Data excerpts
BEGIN
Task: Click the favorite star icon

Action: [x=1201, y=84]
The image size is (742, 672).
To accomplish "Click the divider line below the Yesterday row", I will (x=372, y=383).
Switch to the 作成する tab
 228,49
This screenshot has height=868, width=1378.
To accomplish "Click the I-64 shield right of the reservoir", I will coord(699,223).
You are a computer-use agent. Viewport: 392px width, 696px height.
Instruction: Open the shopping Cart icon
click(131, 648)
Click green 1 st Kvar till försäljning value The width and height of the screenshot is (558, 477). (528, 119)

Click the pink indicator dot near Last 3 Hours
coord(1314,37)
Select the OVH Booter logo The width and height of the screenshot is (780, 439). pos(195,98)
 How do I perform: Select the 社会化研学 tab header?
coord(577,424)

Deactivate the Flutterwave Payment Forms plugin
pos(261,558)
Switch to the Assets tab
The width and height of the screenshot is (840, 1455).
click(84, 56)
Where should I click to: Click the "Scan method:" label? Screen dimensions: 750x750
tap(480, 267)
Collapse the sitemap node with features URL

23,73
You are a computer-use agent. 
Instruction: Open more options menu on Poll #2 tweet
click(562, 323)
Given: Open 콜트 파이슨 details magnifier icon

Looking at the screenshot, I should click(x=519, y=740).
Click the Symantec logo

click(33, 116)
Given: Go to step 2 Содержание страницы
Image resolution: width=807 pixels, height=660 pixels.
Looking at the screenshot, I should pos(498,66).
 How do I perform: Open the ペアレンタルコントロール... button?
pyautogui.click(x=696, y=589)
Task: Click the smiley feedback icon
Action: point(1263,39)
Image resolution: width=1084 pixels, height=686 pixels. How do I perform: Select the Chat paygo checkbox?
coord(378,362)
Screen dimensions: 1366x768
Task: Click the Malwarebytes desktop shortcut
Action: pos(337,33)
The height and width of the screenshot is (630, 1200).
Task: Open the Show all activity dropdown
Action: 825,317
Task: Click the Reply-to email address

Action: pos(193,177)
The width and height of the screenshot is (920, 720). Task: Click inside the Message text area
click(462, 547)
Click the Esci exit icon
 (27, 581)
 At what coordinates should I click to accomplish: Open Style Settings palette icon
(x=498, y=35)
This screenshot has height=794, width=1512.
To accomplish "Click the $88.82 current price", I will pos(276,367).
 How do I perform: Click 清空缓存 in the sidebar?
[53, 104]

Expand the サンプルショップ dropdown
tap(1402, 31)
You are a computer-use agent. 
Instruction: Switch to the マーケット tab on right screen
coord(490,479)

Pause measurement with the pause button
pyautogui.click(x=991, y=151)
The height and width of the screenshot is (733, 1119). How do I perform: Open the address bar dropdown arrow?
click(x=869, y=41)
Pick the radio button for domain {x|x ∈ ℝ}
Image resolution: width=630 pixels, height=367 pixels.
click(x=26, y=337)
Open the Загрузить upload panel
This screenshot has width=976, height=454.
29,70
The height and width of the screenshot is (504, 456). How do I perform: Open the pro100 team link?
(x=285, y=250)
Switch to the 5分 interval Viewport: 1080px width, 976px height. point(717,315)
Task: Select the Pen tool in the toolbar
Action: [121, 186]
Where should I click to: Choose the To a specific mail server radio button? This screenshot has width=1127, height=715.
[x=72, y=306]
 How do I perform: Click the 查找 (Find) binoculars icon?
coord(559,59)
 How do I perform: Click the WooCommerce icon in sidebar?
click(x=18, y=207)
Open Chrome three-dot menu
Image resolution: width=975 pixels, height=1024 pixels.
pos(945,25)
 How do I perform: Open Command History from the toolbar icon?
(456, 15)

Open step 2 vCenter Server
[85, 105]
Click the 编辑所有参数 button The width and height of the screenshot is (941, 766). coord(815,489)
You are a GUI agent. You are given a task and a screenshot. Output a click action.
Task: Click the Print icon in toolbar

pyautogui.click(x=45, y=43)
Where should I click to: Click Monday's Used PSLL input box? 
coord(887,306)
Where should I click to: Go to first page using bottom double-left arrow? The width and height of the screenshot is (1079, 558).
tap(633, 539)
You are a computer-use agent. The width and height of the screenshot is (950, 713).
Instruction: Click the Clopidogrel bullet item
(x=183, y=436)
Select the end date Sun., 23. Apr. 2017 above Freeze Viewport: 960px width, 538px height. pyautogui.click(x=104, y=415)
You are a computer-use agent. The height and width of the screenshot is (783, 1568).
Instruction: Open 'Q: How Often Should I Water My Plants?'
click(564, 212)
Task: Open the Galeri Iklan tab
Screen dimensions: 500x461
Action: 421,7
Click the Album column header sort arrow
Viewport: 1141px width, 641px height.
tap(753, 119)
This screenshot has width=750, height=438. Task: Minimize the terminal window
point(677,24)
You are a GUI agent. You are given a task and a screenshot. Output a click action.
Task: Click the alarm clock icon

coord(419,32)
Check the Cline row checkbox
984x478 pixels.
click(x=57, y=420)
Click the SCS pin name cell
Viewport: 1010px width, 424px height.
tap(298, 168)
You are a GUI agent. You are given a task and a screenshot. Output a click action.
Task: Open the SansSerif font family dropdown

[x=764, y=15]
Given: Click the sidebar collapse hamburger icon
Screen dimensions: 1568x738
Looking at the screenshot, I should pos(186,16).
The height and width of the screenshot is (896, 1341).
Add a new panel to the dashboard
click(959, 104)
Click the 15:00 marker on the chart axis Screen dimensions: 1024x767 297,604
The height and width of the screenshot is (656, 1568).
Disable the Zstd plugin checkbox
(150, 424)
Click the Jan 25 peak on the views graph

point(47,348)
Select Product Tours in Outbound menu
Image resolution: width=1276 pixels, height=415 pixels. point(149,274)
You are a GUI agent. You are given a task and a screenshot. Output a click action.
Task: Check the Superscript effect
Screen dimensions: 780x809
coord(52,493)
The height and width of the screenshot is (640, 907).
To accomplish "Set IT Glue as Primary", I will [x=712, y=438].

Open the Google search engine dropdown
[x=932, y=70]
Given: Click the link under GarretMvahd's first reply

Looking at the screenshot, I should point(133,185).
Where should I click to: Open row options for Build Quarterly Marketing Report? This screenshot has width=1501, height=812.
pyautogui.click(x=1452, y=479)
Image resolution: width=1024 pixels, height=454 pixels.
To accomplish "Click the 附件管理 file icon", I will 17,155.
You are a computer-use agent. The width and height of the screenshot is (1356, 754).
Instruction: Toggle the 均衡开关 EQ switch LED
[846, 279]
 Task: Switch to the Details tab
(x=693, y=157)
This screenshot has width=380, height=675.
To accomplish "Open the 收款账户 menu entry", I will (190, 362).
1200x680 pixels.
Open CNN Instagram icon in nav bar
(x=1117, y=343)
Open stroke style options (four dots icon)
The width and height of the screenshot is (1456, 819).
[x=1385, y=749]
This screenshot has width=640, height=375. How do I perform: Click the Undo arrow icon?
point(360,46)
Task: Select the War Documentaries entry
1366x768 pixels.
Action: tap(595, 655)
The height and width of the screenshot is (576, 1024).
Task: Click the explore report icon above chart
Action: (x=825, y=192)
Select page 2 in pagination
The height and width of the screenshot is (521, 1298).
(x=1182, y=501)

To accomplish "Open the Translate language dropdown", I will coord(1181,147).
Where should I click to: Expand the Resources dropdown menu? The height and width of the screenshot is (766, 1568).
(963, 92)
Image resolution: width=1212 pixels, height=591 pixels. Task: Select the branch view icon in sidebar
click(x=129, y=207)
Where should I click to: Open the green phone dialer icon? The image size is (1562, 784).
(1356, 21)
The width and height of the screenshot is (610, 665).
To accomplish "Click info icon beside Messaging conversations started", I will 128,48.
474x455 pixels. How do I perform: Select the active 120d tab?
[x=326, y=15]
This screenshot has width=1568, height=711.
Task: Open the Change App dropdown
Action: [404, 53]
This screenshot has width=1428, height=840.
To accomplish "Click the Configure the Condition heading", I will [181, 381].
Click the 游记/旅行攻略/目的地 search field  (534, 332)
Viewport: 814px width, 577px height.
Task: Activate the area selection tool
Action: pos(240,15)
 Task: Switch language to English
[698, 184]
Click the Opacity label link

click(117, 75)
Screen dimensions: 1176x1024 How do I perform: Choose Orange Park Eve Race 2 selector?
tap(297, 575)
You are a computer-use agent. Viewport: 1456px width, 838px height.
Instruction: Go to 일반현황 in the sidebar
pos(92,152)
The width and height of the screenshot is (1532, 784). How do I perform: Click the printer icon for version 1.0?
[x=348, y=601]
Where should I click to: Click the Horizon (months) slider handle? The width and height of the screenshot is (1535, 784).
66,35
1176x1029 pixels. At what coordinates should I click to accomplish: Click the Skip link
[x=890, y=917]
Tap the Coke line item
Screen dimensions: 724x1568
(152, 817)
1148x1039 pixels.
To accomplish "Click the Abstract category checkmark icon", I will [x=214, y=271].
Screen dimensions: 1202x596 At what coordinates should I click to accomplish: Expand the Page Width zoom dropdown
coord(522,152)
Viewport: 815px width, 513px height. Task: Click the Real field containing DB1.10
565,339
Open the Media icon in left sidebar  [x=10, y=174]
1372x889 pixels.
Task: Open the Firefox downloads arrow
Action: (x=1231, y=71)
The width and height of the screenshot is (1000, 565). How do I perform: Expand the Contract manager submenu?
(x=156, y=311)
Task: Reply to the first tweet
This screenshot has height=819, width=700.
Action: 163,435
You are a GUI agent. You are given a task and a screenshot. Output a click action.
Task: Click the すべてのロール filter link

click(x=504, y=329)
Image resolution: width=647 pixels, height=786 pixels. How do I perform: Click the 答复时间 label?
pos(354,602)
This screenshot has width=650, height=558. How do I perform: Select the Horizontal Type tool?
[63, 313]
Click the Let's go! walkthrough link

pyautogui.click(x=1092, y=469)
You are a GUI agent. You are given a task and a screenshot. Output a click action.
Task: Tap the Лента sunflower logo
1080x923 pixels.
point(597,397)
END
● **Task description**:
How many of the lines above contain the string "entry"? Give the number only.

● **Answer to this problem**:
2